EXERCISE: Return the full listing character for character, without its pictures.

EXERCISE INPUTS:
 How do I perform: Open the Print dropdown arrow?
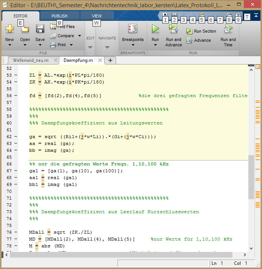click(71, 45)
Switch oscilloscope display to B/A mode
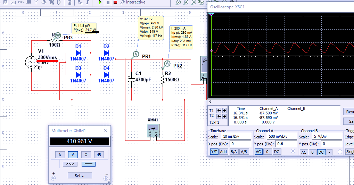 tap(234, 152)
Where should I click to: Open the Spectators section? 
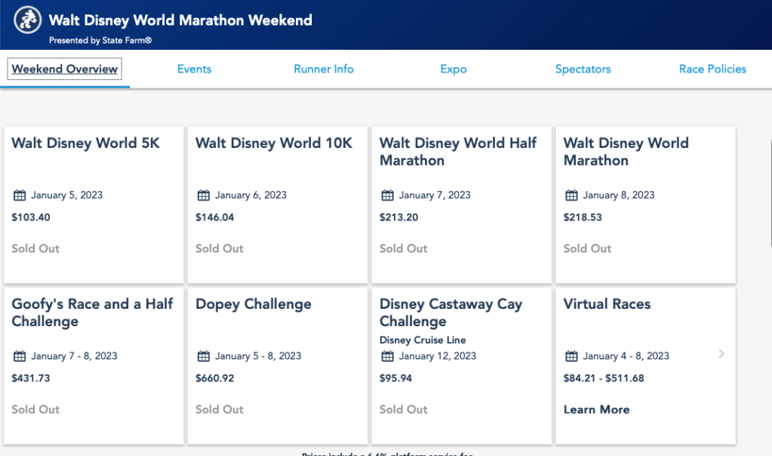pyautogui.click(x=583, y=69)
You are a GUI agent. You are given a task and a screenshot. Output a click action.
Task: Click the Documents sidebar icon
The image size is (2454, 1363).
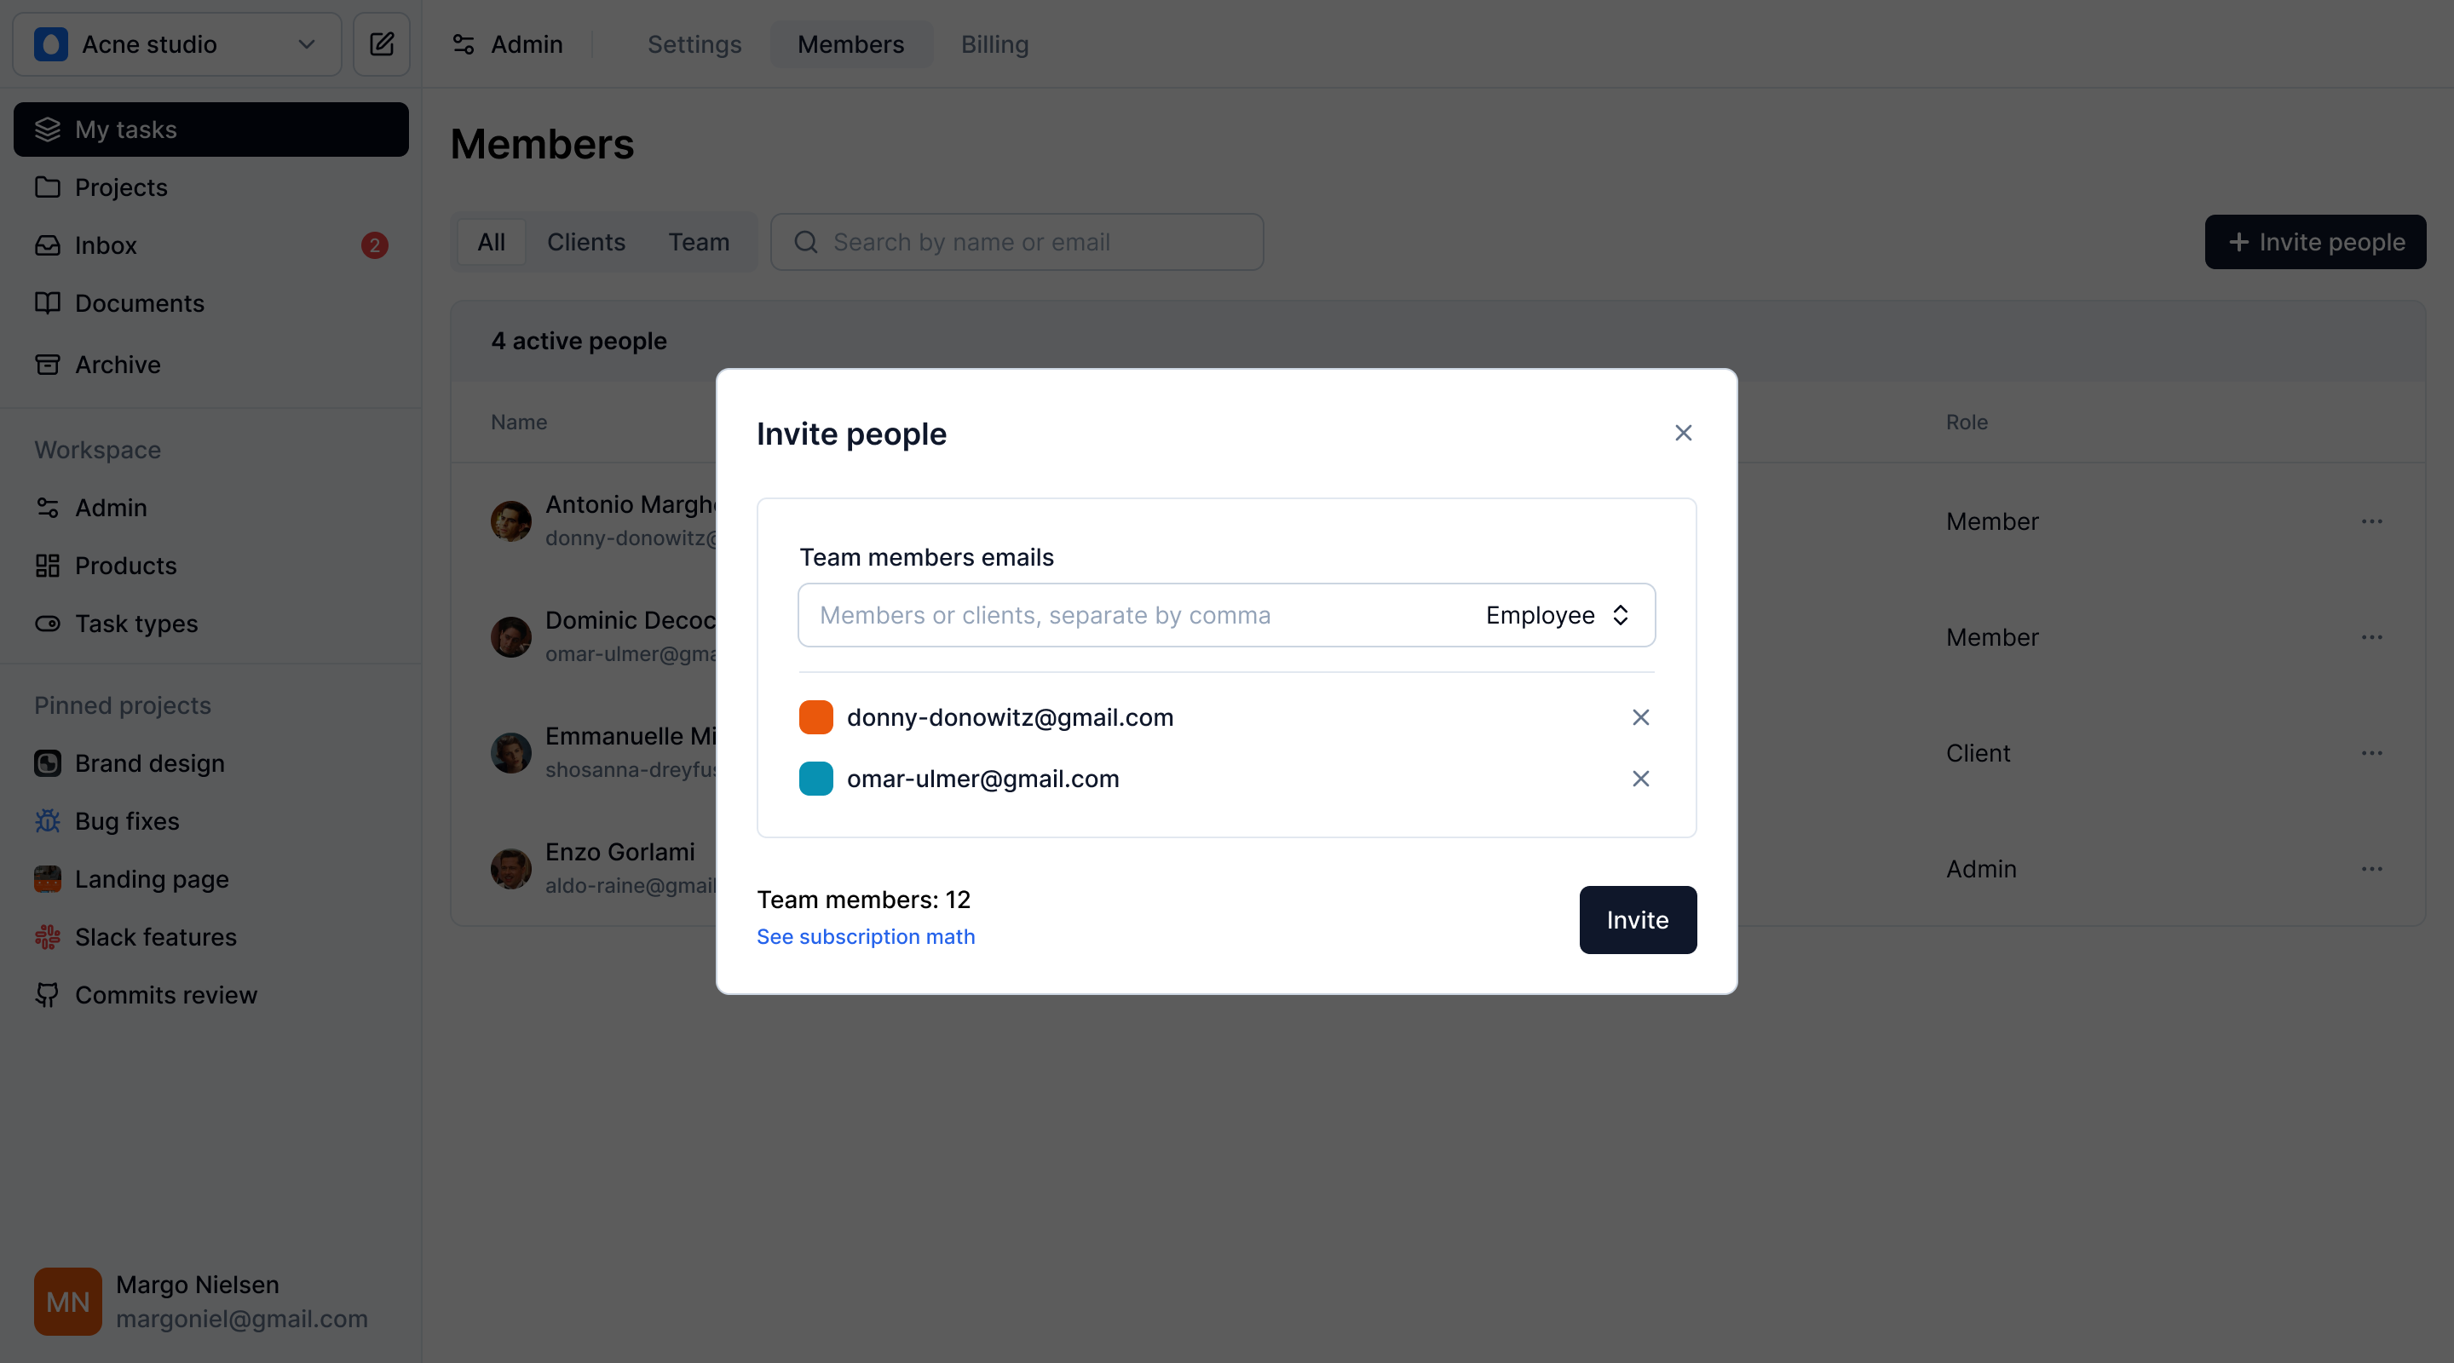pyautogui.click(x=47, y=304)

RESPONSE TO THIS EXERCISE:
 How do I perform: Open the Print dropdown arrow?
click(71, 45)
Switch oscilloscope display to B/A mode
 tap(234, 152)
Where should I click to: Open the Spectators section? 
pyautogui.click(x=583, y=69)
You are a GUI agent. You are given a task and a screenshot. Output a click action.
Task: Click the Documents sidebar icon
The image size is (2454, 1363).
pyautogui.click(x=47, y=304)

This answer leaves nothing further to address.